Extracted information

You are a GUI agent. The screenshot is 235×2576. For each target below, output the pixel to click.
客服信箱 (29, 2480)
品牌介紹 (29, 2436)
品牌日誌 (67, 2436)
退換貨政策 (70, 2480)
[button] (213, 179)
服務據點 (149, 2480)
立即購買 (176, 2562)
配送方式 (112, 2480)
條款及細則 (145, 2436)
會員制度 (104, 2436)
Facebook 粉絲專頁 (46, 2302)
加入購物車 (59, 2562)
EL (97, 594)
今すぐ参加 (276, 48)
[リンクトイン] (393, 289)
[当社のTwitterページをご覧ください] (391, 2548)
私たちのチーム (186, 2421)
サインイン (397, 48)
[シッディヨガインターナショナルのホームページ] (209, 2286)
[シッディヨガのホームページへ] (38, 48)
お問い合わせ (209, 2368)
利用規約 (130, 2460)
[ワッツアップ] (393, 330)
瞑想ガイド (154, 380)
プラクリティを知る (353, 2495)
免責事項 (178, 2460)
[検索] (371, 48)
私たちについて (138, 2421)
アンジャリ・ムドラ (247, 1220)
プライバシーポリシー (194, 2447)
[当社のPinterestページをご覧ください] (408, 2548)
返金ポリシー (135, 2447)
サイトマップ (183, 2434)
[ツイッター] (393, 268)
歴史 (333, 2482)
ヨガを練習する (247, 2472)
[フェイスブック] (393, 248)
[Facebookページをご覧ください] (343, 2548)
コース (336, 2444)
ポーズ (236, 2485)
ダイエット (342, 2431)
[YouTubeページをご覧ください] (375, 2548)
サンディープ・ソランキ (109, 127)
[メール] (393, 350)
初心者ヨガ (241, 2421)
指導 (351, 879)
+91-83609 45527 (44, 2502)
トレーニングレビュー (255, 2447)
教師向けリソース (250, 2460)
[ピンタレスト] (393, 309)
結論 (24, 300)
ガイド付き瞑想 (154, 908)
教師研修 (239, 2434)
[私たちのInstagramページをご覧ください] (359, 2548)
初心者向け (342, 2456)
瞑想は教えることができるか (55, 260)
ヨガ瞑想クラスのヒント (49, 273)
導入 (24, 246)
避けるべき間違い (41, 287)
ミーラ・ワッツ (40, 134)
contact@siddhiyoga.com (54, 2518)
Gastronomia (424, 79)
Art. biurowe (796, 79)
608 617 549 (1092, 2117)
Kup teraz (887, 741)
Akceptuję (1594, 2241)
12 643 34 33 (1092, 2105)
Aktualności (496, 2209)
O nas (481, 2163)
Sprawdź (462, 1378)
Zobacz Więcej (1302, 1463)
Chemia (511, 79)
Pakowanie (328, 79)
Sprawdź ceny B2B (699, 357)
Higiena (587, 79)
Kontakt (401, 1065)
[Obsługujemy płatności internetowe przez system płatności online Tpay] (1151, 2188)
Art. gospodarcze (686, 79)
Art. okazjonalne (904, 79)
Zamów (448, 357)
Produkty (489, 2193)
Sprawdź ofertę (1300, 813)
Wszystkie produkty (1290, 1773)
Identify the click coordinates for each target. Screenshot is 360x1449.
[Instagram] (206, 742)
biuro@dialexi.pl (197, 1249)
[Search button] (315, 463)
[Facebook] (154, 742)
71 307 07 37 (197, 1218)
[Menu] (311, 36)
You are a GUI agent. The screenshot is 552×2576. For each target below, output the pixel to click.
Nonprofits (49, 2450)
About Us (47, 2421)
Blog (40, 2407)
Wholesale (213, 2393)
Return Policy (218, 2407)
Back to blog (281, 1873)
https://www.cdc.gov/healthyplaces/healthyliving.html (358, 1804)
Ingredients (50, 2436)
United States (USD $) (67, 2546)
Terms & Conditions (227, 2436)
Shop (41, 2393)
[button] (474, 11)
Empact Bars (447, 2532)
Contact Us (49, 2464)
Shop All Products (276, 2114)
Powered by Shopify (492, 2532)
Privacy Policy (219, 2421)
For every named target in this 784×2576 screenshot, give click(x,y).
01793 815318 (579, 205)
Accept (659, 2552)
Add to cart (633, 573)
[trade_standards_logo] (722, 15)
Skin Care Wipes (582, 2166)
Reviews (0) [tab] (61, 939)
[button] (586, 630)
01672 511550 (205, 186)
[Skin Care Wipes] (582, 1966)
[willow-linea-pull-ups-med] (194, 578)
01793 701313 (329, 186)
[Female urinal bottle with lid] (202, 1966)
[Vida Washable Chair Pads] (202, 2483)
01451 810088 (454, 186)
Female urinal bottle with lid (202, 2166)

Required action
The full listing above is to be given again exactly.

Solution for this task
You are a GUI agent. The screenshot is 235×2576. For each target below, output the pixel to click.
客服信箱 (29, 2480)
品牌介紹 (29, 2436)
品牌日誌 (67, 2436)
退換貨政策 (70, 2480)
[button] (213, 179)
服務據點 (149, 2480)
立即購買 (176, 2562)
配送方式 (112, 2480)
條款及細則 (145, 2436)
會員制度 (104, 2436)
Facebook 粉絲專頁 (46, 2302)
加入購物車 (59, 2562)
EL (97, 594)
今すぐ参加 (276, 48)
[リンクトイン] (393, 289)
[当社のTwitterページをご覧ください] (391, 2548)
私たちのチーム (186, 2421)
サインイン (397, 48)
[シッディヨガインターナショナルのホームページ] (209, 2286)
[シッディヨガのホームページへ] (38, 48)
お問い合わせ (209, 2368)
利用規約 (130, 2460)
[ワッツアップ] (393, 330)
瞑想ガイド (154, 380)
プラクリティを知る (353, 2495)
免責事項 (178, 2460)
[検索] (371, 48)
私たちについて (138, 2421)
アンジャリ・ムドラ (247, 1220)
プライバシーポリシー (194, 2447)
[当社のPinterestページをご覧ください] (408, 2548)
返金ポリシー (135, 2447)
サイトマップ (183, 2434)
[ツイッター] (393, 268)
歴史 (333, 2482)
ヨガを練習する (247, 2472)
[フェイスブック] (393, 248)
[Facebookページをご覧ください] (343, 2548)
コース (336, 2444)
ポーズ (236, 2485)
ダイエット (342, 2431)
[YouTubeページをご覧ください] (375, 2548)
サンディープ・ソランキ (109, 127)
[メール] (393, 350)
初心者ヨガ (241, 2421)
指導 (351, 879)
+91-83609 45527 (44, 2502)
トレーニングレビュー (255, 2447)
教師向けリソース (250, 2460)
[ピンタレスト] (393, 309)
結論 (24, 300)
ガイド付き瞑想 (154, 908)
教師研修 (239, 2434)
[私たちのInstagramページをご覧ください] (359, 2548)
初心者向け (342, 2456)
瞑想は教えることができるか (55, 260)
ヨガ瞑想クラスのヒント (49, 273)
導入 (24, 246)
避けるべき間違い (41, 287)
ミーラ・ワッツ (40, 134)
contact@siddhiyoga.com (54, 2518)
Gastronomia (424, 79)
Art. biurowe (796, 79)
608 617 549 (1092, 2117)
Kup teraz (887, 741)
Akceptuję (1594, 2241)
12 643 34 33 (1092, 2105)
Aktualności (496, 2209)
O nas (481, 2163)
Sprawdź (462, 1378)
Zobacz Więcej (1302, 1463)
Chemia (511, 79)
Pakowanie (328, 79)
Sprawdź ceny B2B (699, 357)
Higiena (587, 79)
Kontakt (401, 1065)
[Obsługujemy płatności internetowe przez system płatności online Tpay] (1151, 2188)
Art. gospodarcze (686, 79)
Art. okazjonalne (904, 79)
Zamów (448, 357)
Produkty (489, 2193)
Sprawdź ofertę (1300, 813)
Wszystkie produkty (1290, 1773)
Identify the click coordinates for each target. Screenshot is 360x1449.
[Instagram] (206, 742)
biuro@dialexi.pl (197, 1249)
[Search button] (315, 463)
[Facebook] (154, 742)
71 307 07 37 (197, 1218)
[Menu] (311, 36)
You are a GUI agent. The screenshot is 552×2576. For each target below, output the pixel to click.
Nonprofits (49, 2450)
About Us (47, 2421)
Blog (40, 2407)
Wholesale (213, 2393)
Return Policy (218, 2407)
Back to blog (281, 1873)
https://www.cdc.gov/healthyplaces/healthyliving.html (358, 1804)
Ingredients (50, 2436)
United States (USD $) (67, 2546)
Terms & Conditions (227, 2436)
Shop (41, 2393)
[button] (474, 11)
Empact Bars (447, 2532)
Contact Us (49, 2464)
Shop All Products (276, 2114)
Powered by Shopify (492, 2532)
Privacy Policy (219, 2421)
For every named target in this 784×2576 screenshot, give click(x,y).
01793 815318 (579, 205)
Accept (659, 2552)
Add to cart (633, 573)
[trade_standards_logo] (722, 15)
Skin Care Wipes (582, 2166)
Reviews (0) [tab] (61, 939)
[button] (586, 630)
01672 511550 (205, 186)
[Skin Care Wipes] (582, 1966)
[willow-linea-pull-ups-med] (194, 578)
01793 701313 (329, 186)
[Female urinal bottle with lid] (202, 1966)
[Vida Washable Chair Pads] (202, 2483)
01451 810088 (454, 186)
Female urinal bottle with lid (202, 2166)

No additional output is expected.